Ici, il ne faut pas perdre de vue le fait que ces principes sont faits, historiquement (on pense notamment au IInd Empire) comme de façon contemporaine, pour ne pas donner l’impression qu’il existe des candidatures « officielles » ou « institutionnelles » (Rép. min. n° 16703, JO Sénat Q 19 mai 2016, p. 2095 ; CE, 17 févr. 2015, n°380893, Él. des conseillers consulaires et des délégués consulaires pour la circonscription de Bruxelles ; Cons. const., 24 oct. 2002, n°2002-2612 AN, Loire-Atlantique, 3e circ. ; Cons. const., 8 déc. 2017, n°2017-5145 AN, Nord, 16e circ.). C’est d’ailleurs en ce sens que se positionne le guide du candidat de 2020, avant la modification de l’article R. 27. Celui-ci indique ainsi que « Les circulaires qui comprennent une combinaison des trois couleurs : bleu, blanc et rouge, à l’exception de la reproduction de l’emblème d’un parti ou groupement politique, sont interdites si cette combinaison a pour effet de conférer au document de propagande un caractère institutionnel ou officiel (art. R. 27) ».

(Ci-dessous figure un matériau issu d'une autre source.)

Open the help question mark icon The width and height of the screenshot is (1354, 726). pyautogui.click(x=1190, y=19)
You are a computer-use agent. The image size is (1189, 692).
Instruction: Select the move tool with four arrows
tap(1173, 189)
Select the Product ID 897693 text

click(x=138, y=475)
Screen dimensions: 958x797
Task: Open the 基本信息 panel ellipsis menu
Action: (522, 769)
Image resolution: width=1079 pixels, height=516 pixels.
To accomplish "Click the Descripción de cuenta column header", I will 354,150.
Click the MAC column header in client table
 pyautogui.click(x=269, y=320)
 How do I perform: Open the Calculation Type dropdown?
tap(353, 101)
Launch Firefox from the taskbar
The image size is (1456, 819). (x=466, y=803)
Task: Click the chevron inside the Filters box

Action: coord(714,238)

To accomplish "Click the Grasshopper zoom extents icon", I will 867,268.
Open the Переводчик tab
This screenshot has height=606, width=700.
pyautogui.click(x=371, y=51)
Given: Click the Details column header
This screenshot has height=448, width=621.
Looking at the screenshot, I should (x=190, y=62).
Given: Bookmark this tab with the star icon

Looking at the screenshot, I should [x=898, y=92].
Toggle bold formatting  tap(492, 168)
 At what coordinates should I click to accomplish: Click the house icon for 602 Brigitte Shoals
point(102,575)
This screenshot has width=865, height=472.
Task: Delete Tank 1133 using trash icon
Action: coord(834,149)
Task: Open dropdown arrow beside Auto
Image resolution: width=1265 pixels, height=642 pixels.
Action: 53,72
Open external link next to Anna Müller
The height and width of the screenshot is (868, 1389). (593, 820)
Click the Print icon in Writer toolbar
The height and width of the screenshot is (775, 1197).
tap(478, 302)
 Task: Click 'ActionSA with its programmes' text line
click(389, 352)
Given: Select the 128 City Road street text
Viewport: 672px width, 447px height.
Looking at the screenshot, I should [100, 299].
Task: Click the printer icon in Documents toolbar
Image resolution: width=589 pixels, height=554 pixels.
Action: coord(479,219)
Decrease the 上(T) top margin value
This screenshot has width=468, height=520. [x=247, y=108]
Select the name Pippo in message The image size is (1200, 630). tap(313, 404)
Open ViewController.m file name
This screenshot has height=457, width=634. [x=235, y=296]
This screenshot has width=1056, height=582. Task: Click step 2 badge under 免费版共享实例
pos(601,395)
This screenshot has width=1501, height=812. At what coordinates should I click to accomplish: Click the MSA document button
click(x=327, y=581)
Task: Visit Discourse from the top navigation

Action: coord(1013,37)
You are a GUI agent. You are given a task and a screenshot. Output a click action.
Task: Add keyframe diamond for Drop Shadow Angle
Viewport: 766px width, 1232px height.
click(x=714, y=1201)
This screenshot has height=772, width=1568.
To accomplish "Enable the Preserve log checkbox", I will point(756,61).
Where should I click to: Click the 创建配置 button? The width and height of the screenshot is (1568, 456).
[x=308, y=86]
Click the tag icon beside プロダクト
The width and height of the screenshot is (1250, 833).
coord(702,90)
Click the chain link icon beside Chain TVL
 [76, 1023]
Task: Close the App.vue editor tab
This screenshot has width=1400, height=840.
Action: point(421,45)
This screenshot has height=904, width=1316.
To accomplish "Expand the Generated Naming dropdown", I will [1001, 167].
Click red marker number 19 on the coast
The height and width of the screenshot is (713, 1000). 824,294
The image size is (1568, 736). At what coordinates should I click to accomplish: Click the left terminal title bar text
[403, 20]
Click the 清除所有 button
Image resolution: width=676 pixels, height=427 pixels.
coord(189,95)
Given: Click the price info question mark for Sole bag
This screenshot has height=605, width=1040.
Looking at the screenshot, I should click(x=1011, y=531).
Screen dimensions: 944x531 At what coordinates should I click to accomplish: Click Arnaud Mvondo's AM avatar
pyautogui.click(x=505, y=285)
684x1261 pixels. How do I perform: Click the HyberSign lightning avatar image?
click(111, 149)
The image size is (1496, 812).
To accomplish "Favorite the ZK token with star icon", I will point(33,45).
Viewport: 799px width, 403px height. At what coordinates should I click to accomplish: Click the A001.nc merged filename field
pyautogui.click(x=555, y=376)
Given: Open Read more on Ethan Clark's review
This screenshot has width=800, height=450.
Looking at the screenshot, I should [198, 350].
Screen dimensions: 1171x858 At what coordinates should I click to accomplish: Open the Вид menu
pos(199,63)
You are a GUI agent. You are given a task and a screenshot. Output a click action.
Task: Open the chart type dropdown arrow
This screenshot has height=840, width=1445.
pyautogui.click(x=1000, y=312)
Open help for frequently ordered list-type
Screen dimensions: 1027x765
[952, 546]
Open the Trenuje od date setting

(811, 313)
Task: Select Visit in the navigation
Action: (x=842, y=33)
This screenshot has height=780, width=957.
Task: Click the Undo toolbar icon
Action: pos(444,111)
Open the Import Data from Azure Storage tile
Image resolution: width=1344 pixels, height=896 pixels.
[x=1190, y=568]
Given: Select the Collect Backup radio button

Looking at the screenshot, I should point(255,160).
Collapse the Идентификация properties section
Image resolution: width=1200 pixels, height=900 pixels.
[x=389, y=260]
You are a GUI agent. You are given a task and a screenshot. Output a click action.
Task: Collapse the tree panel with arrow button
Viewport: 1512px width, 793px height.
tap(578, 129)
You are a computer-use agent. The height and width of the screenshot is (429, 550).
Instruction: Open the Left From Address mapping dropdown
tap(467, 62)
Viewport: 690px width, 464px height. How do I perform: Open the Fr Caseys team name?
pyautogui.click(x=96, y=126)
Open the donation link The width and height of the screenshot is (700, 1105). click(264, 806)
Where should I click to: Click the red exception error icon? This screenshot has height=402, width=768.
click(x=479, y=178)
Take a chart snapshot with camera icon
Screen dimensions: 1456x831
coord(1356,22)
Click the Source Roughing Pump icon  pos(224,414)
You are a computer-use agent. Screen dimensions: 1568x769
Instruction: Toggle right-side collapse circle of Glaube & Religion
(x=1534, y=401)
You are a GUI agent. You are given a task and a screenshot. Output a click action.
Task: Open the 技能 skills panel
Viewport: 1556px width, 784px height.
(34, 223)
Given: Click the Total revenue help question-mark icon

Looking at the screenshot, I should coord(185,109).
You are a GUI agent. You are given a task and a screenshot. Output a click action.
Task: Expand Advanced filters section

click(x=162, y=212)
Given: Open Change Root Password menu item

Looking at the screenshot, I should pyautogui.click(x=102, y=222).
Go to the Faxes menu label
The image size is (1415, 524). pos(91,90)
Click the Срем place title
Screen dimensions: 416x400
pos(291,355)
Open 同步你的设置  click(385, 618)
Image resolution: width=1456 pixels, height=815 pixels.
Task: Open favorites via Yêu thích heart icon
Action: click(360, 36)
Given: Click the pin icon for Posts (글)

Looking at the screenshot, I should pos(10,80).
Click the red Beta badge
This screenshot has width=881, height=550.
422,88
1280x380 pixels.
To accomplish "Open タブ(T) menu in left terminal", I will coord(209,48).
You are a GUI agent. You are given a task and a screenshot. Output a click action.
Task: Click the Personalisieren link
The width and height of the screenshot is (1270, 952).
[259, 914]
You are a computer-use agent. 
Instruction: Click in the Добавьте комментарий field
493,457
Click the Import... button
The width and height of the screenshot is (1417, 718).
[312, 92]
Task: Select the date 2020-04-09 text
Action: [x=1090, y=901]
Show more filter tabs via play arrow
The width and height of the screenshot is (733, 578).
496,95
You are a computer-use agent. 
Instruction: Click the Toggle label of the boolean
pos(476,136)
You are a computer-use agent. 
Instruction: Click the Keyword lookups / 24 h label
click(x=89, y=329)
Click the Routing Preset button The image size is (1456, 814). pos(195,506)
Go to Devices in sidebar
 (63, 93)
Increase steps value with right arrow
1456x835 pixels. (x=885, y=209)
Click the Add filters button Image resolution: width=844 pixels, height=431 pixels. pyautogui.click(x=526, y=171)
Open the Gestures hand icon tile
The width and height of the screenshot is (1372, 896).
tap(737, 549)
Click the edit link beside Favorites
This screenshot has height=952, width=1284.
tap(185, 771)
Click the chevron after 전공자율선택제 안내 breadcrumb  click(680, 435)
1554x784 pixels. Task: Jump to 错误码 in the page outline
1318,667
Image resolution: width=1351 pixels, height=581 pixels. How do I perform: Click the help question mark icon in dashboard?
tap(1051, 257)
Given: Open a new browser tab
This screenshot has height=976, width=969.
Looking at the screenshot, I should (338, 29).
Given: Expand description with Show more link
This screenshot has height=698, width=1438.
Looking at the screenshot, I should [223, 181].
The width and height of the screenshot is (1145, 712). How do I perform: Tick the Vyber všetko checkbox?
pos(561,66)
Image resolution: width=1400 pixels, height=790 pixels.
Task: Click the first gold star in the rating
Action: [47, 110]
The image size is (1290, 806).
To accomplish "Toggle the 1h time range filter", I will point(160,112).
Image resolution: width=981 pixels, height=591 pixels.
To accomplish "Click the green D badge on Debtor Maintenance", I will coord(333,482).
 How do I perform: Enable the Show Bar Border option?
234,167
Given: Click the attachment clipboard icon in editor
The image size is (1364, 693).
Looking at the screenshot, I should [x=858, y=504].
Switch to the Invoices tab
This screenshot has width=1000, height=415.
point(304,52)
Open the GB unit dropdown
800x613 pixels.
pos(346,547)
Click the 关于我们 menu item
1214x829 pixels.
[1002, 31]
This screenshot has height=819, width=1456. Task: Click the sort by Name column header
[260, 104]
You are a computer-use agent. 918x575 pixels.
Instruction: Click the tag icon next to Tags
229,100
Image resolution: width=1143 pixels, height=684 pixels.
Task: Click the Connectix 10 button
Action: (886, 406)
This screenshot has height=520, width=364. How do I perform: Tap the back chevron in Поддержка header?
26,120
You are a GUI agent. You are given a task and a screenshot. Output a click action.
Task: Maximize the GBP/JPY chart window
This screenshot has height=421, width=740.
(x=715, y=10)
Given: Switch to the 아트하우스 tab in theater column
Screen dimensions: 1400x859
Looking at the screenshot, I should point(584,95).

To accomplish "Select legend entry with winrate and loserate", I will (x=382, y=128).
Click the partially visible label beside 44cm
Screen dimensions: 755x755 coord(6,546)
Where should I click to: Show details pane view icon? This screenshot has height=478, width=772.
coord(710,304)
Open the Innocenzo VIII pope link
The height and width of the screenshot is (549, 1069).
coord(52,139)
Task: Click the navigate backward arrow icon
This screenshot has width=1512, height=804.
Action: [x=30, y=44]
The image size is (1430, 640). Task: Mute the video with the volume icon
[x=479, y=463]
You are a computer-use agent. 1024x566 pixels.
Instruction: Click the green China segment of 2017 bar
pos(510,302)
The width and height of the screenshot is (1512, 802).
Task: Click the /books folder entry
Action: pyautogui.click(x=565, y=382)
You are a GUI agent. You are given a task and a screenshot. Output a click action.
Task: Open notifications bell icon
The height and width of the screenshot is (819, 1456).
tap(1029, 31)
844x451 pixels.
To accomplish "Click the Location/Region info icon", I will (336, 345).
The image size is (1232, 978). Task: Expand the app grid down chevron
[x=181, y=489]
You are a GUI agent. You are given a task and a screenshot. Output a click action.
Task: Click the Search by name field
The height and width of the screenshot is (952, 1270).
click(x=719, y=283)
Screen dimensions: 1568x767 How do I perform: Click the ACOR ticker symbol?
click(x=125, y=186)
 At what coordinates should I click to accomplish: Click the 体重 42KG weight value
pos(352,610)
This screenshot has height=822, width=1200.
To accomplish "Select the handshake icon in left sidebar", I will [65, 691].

Ce nouvel article R. 27 permettra donc en théorie de revenir à une interprétation plus raisonnable de cette règle historique. Reste à savoir comment il sera appliqué par les différents acteurs lors des élections à venir (candidats, commissions de propagande, juges électoraux) !
En tout état de cause, fort de cette bonne nouvelle, le blog du droit électoral vous souhaite à tous une excellente année 2020 !!